**GIVEN ENTRIES**
────────────────
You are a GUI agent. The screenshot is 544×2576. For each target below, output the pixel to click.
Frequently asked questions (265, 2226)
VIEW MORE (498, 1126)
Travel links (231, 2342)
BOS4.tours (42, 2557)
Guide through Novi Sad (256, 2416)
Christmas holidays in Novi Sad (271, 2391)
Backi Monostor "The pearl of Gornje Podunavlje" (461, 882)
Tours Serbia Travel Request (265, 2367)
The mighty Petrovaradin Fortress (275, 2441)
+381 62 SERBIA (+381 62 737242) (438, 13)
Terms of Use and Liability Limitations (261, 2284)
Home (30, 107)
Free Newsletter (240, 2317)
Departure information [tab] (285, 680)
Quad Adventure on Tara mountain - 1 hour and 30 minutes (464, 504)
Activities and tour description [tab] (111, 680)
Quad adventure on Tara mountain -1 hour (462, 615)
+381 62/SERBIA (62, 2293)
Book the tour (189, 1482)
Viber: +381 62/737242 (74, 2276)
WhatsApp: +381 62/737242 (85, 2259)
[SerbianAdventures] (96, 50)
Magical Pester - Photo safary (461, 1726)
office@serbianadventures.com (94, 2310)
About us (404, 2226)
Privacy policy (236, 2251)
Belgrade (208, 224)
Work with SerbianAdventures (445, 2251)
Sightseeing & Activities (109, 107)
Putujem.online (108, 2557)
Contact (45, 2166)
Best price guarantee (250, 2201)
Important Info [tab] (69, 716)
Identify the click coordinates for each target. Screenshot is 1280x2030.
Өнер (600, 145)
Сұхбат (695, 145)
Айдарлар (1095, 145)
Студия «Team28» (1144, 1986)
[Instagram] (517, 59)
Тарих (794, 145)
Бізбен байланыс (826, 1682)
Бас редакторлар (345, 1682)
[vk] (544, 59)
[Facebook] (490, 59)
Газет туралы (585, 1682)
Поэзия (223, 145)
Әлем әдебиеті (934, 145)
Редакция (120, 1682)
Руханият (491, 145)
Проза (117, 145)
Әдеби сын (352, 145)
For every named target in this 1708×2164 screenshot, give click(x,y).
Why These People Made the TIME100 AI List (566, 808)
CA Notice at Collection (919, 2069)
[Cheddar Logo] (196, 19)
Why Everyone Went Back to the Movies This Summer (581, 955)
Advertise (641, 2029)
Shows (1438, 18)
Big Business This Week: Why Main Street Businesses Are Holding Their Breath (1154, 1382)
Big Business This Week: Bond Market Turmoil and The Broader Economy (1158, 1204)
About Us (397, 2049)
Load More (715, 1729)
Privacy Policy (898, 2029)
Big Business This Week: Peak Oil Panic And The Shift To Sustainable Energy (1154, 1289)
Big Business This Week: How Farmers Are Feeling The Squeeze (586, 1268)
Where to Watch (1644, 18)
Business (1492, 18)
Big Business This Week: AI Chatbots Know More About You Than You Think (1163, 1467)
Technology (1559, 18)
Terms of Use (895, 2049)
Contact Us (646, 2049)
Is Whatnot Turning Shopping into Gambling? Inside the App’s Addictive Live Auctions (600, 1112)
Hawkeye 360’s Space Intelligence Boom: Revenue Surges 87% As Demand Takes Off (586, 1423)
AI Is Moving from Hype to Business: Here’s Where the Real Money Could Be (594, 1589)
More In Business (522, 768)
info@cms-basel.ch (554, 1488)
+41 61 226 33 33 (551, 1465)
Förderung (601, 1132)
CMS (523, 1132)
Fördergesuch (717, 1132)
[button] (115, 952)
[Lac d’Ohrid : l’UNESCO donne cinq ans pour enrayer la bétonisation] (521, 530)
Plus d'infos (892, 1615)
────────────────
**WORK ITEM**
Could you copy every record above exactly as it stands?

**RESULT OF THIS EXERCISE**
You are a GUI agent. The screenshot is 544×2576. For each target below, output the pixel to click.
Frequently asked questions (265, 2226)
VIEW MORE (498, 1126)
Travel links (231, 2342)
BOS4.tours (42, 2557)
Guide through Novi Sad (256, 2416)
Christmas holidays in Novi Sad (271, 2391)
Backi Monostor "The pearl of Gornje Podunavlje" (461, 882)
Tours Serbia Travel Request (265, 2367)
The mighty Petrovaradin Fortress (275, 2441)
+381 62 SERBIA (+381 62 737242) (438, 13)
Terms of Use and Liability Limitations (261, 2284)
Home (30, 107)
Free Newsletter (240, 2317)
Departure information [tab] (285, 680)
Quad Adventure on Tara mountain - 1 hour and 30 minutes (464, 504)
Activities and tour description [tab] (111, 680)
Quad adventure on Tara mountain -1 hour (462, 615)
+381 62/SERBIA (62, 2293)
Book the tour (189, 1482)
Viber: +381 62/737242 (74, 2276)
WhatsApp: +381 62/737242 (85, 2259)
[SerbianAdventures] (96, 50)
Magical Pester - Photo safary (461, 1726)
office@serbianadventures.com (94, 2310)
About us (404, 2226)
Privacy policy (236, 2251)
Belgrade (208, 224)
Work with SerbianAdventures (445, 2251)
Sightseeing & Activities (109, 107)
Putujem.online (108, 2557)
Contact (45, 2166)
Best price guarantee (250, 2201)
Important Info [tab] (69, 716)
Identify the click coordinates for each target. Screenshot is 1280x2030.
Өнер (600, 145)
Сұхбат (695, 145)
Айдарлар (1095, 145)
Студия «Team28» (1144, 1986)
[Instagram] (517, 59)
Тарих (794, 145)
Бізбен байланыс (826, 1682)
Бас редакторлар (345, 1682)
[vk] (544, 59)
[Facebook] (490, 59)
Газет туралы (585, 1682)
Поэзия (223, 145)
Әлем әдебиеті (934, 145)
Редакция (120, 1682)
Руханият (491, 145)
Проза (117, 145)
Әдеби сын (352, 145)
For every named target in this 1708×2164 screenshot, give click(x,y).
Why These People Made the TIME100 AI List (566, 808)
CA Notice at Collection (919, 2069)
[Cheddar Logo] (196, 19)
Why Everyone Went Back to the Movies This Summer (581, 955)
Advertise (641, 2029)
Shows (1438, 18)
Big Business This Week: Why Main Street Businesses Are Holding Their Breath (1154, 1382)
Big Business This Week: Bond Market Turmoil and The Broader Economy (1158, 1204)
About Us (397, 2049)
Load More (715, 1729)
Privacy Policy (898, 2029)
Big Business This Week: Peak Oil Panic And The Shift To Sustainable Energy (1154, 1289)
Big Business This Week: How Farmers Are Feeling The Squeeze (586, 1268)
Where to Watch (1644, 18)
Business (1492, 18)
Big Business This Week: AI Chatbots Know More About You Than You Think (1163, 1467)
Technology (1559, 18)
Terms of Use (895, 2049)
Contact Us (646, 2049)
Is Whatnot Turning Shopping into Gambling? Inside the App’s Addictive Live Auctions (600, 1112)
Hawkeye 360’s Space Intelligence Boom: Revenue Surges 87% As Demand Takes Off (586, 1423)
AI Is Moving from Hype to Business: Here’s Where the Real Money Could Be (594, 1589)
More In Business (522, 768)
info@cms-basel.ch (554, 1488)
+41 61 226 33 33 (551, 1465)
Förderung (601, 1132)
CMS (523, 1132)
Fördergesuch (717, 1132)
[button] (115, 952)
[Lac d’Ohrid : l’UNESCO donne cinq ans pour enrayer la bétonisation] (521, 530)
Plus d'infos (892, 1615)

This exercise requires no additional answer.